## Exercise:
Taking the line with "注册 (372, 17)" as the first and the line with "Convite Chá de Panela (271, 370)" as the last, set down exactly every line in that range from the entries below, and no more.

Pixel coordinate grounding data
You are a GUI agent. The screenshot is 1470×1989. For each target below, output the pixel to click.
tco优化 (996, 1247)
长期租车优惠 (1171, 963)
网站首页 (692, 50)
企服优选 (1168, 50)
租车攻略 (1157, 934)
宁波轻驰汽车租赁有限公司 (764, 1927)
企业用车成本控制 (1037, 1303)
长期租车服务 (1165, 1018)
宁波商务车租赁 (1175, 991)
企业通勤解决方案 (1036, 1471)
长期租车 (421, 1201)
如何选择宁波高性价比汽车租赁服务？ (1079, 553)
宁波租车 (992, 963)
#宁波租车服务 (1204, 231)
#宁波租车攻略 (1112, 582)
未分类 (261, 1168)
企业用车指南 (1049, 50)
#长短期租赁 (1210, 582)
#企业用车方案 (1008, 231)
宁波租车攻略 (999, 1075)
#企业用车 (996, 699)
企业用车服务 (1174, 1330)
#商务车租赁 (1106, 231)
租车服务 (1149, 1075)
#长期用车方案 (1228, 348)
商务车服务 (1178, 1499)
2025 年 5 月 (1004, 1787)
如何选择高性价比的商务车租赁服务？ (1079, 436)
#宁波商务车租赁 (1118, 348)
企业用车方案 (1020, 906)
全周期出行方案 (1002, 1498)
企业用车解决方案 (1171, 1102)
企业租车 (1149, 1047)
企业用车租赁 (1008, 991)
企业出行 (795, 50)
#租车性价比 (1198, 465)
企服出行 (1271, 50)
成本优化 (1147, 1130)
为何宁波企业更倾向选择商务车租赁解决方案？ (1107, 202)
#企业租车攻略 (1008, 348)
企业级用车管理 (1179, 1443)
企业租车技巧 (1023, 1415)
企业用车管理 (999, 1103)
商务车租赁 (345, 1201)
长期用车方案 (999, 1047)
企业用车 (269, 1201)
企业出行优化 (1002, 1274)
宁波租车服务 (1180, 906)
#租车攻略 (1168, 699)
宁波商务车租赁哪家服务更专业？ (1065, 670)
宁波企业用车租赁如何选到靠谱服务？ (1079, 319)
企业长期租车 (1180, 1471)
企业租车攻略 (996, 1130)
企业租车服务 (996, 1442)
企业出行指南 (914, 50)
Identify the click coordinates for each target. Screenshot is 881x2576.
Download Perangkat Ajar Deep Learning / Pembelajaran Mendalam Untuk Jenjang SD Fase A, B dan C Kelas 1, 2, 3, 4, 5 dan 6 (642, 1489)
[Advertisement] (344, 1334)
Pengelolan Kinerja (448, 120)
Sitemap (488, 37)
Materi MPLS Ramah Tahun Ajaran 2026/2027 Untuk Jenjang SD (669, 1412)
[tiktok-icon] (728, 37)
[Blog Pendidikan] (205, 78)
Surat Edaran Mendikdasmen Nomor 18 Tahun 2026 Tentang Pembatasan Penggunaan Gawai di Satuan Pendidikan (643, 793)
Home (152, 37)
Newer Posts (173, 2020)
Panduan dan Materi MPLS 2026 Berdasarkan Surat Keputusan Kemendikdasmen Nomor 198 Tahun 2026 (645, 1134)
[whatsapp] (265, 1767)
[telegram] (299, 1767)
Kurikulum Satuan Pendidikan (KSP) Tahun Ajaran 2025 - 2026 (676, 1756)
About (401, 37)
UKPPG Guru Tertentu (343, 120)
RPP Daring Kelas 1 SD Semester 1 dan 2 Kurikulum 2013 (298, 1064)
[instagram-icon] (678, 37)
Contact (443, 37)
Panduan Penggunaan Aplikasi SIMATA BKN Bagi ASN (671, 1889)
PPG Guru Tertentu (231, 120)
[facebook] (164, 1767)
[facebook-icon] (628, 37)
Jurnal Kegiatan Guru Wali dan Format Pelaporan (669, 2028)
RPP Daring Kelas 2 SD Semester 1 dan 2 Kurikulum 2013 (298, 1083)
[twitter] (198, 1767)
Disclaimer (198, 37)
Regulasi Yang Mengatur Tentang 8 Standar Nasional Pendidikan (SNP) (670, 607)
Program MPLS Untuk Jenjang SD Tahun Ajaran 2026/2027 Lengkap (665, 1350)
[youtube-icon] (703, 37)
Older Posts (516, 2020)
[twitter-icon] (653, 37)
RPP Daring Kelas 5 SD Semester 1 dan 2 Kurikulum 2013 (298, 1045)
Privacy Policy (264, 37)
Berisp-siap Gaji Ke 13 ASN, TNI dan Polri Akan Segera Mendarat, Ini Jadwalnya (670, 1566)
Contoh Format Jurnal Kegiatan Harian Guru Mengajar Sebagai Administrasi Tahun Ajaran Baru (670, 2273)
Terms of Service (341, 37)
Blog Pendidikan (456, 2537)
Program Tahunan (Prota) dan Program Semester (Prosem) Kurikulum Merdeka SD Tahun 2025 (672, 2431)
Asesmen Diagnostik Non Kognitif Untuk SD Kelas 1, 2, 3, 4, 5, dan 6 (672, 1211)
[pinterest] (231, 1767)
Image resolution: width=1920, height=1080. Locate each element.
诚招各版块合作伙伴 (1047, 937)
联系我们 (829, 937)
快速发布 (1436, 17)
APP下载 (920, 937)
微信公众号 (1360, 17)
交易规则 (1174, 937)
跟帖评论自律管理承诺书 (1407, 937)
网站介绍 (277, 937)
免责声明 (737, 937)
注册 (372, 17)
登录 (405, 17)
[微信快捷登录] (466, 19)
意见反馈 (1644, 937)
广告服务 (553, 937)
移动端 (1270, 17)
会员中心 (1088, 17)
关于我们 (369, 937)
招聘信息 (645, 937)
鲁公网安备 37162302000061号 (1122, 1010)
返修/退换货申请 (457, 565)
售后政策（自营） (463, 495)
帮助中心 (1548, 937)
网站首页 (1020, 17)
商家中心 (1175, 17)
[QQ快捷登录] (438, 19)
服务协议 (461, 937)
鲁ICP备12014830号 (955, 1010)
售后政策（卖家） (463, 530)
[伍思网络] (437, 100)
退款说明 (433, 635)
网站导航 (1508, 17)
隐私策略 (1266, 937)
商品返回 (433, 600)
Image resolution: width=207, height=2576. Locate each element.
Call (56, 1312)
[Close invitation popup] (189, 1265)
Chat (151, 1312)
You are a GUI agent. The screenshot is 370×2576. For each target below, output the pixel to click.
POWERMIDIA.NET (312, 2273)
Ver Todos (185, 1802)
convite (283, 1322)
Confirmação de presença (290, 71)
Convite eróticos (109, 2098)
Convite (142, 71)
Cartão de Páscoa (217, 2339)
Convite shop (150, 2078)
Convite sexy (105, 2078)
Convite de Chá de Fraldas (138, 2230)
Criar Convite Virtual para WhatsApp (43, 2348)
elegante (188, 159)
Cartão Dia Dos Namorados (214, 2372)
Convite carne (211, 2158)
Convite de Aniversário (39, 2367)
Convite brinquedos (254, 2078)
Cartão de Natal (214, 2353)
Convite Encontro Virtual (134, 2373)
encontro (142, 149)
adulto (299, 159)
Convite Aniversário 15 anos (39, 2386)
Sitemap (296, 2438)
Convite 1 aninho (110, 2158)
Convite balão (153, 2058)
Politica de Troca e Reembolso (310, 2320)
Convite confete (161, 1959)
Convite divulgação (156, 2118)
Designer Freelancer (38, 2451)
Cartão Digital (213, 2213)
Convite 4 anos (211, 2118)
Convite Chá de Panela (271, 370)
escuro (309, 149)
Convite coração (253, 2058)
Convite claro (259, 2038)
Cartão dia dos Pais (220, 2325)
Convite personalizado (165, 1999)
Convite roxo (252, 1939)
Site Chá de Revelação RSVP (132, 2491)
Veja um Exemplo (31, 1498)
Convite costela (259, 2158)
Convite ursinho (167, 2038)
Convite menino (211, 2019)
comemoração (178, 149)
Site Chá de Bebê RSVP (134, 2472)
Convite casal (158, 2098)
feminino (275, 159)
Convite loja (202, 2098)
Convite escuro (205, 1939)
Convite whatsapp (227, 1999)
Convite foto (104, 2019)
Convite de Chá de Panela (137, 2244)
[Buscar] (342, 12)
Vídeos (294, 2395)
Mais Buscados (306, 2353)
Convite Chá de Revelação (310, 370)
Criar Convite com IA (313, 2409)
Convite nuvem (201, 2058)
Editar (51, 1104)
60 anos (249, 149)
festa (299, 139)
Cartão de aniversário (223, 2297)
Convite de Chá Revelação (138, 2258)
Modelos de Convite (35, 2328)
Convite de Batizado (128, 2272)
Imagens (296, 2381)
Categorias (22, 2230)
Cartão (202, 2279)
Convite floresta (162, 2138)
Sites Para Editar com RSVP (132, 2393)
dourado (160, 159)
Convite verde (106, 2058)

## Written response:
注册 (372, 17)
登录 (405, 17)
[微信快捷登录] (466, 19)
意见反馈 (1644, 937)
广告服务 (553, 937)
移动端 (1270, 17)
会员中心 (1088, 17)
关于我们 (369, 937)
招聘信息 (645, 937)
鲁公网安备 37162302000061号 (1122, 1010)
返修/退换货申请 (457, 565)
售后政策（自营） (463, 495)
帮助中心 (1548, 937)
网站首页 (1020, 17)
商家中心 (1175, 17)
[QQ快捷登录] (438, 19)
服务协议 (461, 937)
鲁ICP备12014830号 (955, 1010)
售后政策（卖家） (463, 530)
[伍思网络] (437, 100)
退款说明 (433, 635)
网站导航 (1508, 17)
隐私策略 (1266, 937)
商品返回 (433, 600)
Image resolution: width=207, height=2576. Locate each element.
Call (56, 1312)
[Close invitation popup] (189, 1265)
Chat (151, 1312)
You are a GUI agent. The screenshot is 370×2576. For each target below, output the pixel to click.
POWERMIDIA.NET (312, 2273)
Ver Todos (185, 1802)
convite (283, 1322)
Confirmação de presença (290, 71)
Convite eróticos (109, 2098)
Convite (142, 71)
Cartão de Páscoa (217, 2339)
Convite shop (150, 2078)
Convite sexy (105, 2078)
Convite de Chá de Fraldas (138, 2230)
Criar Convite Virtual para WhatsApp (43, 2348)
elegante (188, 159)
Cartão Dia Dos Namorados (214, 2372)
Convite carne (211, 2158)
Convite de Aniversário (39, 2367)
Convite brinquedos (254, 2078)
Cartão de Natal (214, 2353)
Convite Encontro Virtual (134, 2373)
encontro (142, 149)
adulto (299, 159)
Convite Aniversário 15 anos (39, 2386)
Sitemap (296, 2438)
Convite 1 aninho (110, 2158)
Convite balão (153, 2058)
Politica de Troca e Reembolso (310, 2320)
Convite confete (161, 1959)
Convite divulgação (156, 2118)
Designer Freelancer (38, 2451)
Cartão Digital (213, 2213)
Convite 4 anos (211, 2118)
Convite Chá de Panela (271, 370)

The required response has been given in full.